Rewrite the listing below, changing every "Screen dimensions" to "Display size" and keeping everything else the same. Omit the pictures from your answer.

Saved entries
— start —

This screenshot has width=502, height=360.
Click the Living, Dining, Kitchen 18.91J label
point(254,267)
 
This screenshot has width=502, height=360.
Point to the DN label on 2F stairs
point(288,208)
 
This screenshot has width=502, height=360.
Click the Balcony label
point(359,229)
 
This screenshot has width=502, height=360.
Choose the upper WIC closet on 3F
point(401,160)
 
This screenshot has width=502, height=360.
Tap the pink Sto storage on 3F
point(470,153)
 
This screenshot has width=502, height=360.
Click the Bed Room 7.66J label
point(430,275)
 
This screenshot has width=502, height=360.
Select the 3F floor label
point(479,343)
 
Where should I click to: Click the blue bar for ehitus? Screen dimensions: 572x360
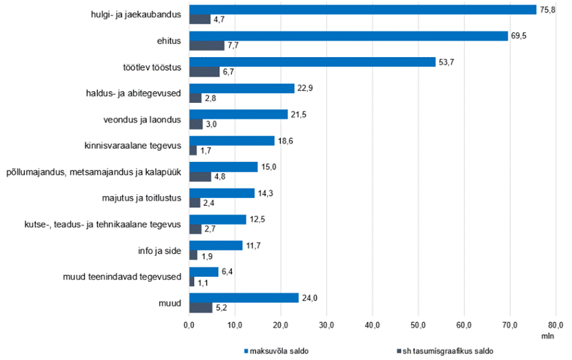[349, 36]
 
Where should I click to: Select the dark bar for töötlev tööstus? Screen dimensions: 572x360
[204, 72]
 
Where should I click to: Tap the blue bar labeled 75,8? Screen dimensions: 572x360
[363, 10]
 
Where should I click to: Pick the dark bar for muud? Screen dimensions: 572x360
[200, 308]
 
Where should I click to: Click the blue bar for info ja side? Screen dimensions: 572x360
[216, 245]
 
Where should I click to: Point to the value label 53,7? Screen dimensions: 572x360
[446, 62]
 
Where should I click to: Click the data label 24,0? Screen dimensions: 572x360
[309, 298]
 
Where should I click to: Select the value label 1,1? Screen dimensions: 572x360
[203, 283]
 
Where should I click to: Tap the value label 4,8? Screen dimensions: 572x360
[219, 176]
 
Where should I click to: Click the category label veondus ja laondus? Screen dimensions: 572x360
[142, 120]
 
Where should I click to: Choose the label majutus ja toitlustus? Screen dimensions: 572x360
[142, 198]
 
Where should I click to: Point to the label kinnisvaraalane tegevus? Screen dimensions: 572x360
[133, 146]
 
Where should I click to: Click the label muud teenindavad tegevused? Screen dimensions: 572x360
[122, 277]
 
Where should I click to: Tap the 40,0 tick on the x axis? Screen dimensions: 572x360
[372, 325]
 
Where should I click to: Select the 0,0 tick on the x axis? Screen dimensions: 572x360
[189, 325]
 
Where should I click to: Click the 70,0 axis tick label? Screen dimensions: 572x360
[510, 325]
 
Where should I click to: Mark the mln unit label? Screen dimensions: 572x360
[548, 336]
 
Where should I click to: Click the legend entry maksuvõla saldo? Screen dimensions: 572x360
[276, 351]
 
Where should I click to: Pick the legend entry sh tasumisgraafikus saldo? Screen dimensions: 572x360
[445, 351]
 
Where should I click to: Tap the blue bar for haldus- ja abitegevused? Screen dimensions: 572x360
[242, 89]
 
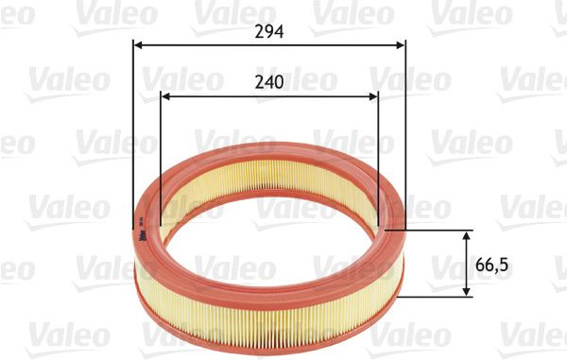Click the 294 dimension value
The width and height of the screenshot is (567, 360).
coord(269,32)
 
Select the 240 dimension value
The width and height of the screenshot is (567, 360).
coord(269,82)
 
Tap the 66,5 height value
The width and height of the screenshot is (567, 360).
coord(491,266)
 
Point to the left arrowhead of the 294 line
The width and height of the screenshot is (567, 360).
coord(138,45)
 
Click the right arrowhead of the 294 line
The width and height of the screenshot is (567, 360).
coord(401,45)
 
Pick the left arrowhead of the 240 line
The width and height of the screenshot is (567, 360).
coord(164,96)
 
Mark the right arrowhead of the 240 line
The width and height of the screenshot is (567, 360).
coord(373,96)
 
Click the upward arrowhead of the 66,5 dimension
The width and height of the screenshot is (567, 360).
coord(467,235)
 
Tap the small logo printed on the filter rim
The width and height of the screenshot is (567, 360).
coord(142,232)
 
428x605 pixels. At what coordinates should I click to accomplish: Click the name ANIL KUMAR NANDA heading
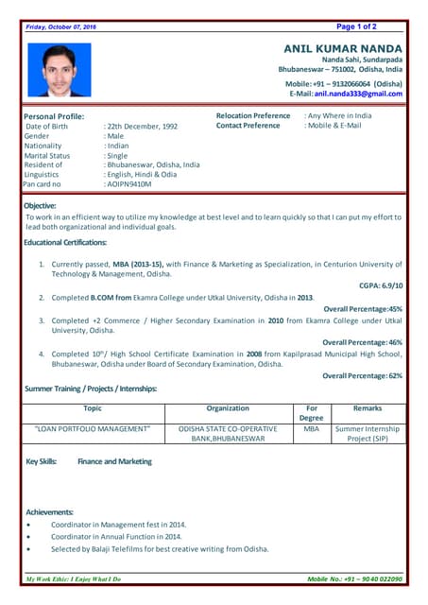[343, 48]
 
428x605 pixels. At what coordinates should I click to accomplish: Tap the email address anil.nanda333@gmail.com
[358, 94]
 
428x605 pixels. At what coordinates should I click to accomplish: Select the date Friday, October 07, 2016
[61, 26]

— end —

### Completed task
This screenshot has width=502, height=360.
Click the Living, Dining, Kitchen 18.91J label
point(254,267)
 
This screenshot has width=502, height=360.
Point to the DN label on 2F stairs
point(288,208)
 
This screenshot has width=502, height=360.
Click the Balcony label
point(359,229)
 
This screenshot has width=502, height=360.
Choose the upper WIC closet on 3F
point(401,160)
 
This screenshot has width=502, height=360.
Tap the pink Sto storage on 3F
point(470,153)
 
This screenshot has width=502, height=360.
Click the Bed Room 7.66J label
point(430,275)
 
This screenshot has width=502, height=360.
Select the 3F floor label
point(479,343)
 
Where should I click to: Click the blue bar for ehitus? Display size: 572x360
[349, 36]
 
Where should I click to: Select the dark bar for töötlev tööstus? Display size: 572x360
[204, 72]
 
Where should I click to: Tap the blue bar labeled 75,8? Display size: 572x360
[363, 10]
 
Where should I click to: Pick the dark bar for muud? Display size: 572x360
[200, 308]
 
Where should I click to: Click the blue bar for info ja side? Display size: 572x360
[216, 245]
 
Where should I click to: Point to the value label 53,7? Display size: 572x360
[446, 62]
 
Where should I click to: Click the data label 24,0? Display size: 572x360
[309, 298]
 
Where should I click to: Select the value label 1,1? Display size: 572x360
[203, 283]
 
Where should I click to: Tap the value label 4,8? Display size: 572x360
[219, 176]
 
Where should I click to: Click the category label veondus ja laondus? Display size: 572x360
[142, 120]
 
Where should I click to: Choose the label majutus ja toitlustus? Display size: 572x360
[142, 198]
 
Where should I click to: Point to the label kinnisvaraalane tegevus? Display size: 572x360
[133, 146]
 
Where should I click to: Click the label muud teenindavad tegevused? Display size: 572x360
[122, 277]
 
Where should I click to: Tap the 40,0 tick on the x axis? Display size: 572x360
[372, 325]
 
Where should I click to: Select the 0,0 tick on the x axis? Display size: 572x360
[189, 325]
 
Where should I click to: Click the 70,0 axis tick label? Display size: 572x360
[510, 325]
 
Where should I click to: Mark the mln unit label? Display size: 572x360
[548, 336]
 
Where should I click to: Click the legend entry maksuvõla saldo? Display size: 572x360
[276, 351]
 
Where should I click to: Pick the legend entry sh tasumisgraafikus saldo? Display size: 572x360
[445, 351]
 
Where should I click to: Tap the blue bar for haldus- ja abitegevused? Display size: 572x360
[242, 89]
 
Click the 294 dimension value
The width and height of the screenshot is (567, 360).
coord(269,32)
 
Select the 240 dimension value
The width and height of the screenshot is (567, 360).
coord(269,82)
 
Tap the 66,5 height value
The width and height of the screenshot is (567, 360).
coord(491,266)
 
Point to the left arrowhead of the 294 line
The width and height of the screenshot is (567, 360).
coord(138,45)
 
Click the right arrowhead of the 294 line
The width and height of the screenshot is (567, 360).
coord(401,45)
 
Pick the left arrowhead of the 240 line
The width and height of the screenshot is (567, 360).
coord(164,96)
 
Mark the right arrowhead of the 240 line
The width and height of the screenshot is (567, 360).
coord(373,96)
 
Click the upward arrowhead of the 66,5 dimension
The width and height of the screenshot is (567, 360).
coord(467,235)
 
Tap the small logo printed on the filter rim
The width and height of the screenshot is (567, 360).
coord(142,232)
 
428x605 pixels. At what coordinates should I click to accomplish: Click the name ANIL KUMAR NANDA heading
[343, 48]
 
428x605 pixels. At what coordinates should I click to accomplish: Tap the email address anil.nanda333@gmail.com
[358, 94]
 
428x605 pixels. At what coordinates should I click to accomplish: Select the date Friday, October 07, 2016
[61, 26]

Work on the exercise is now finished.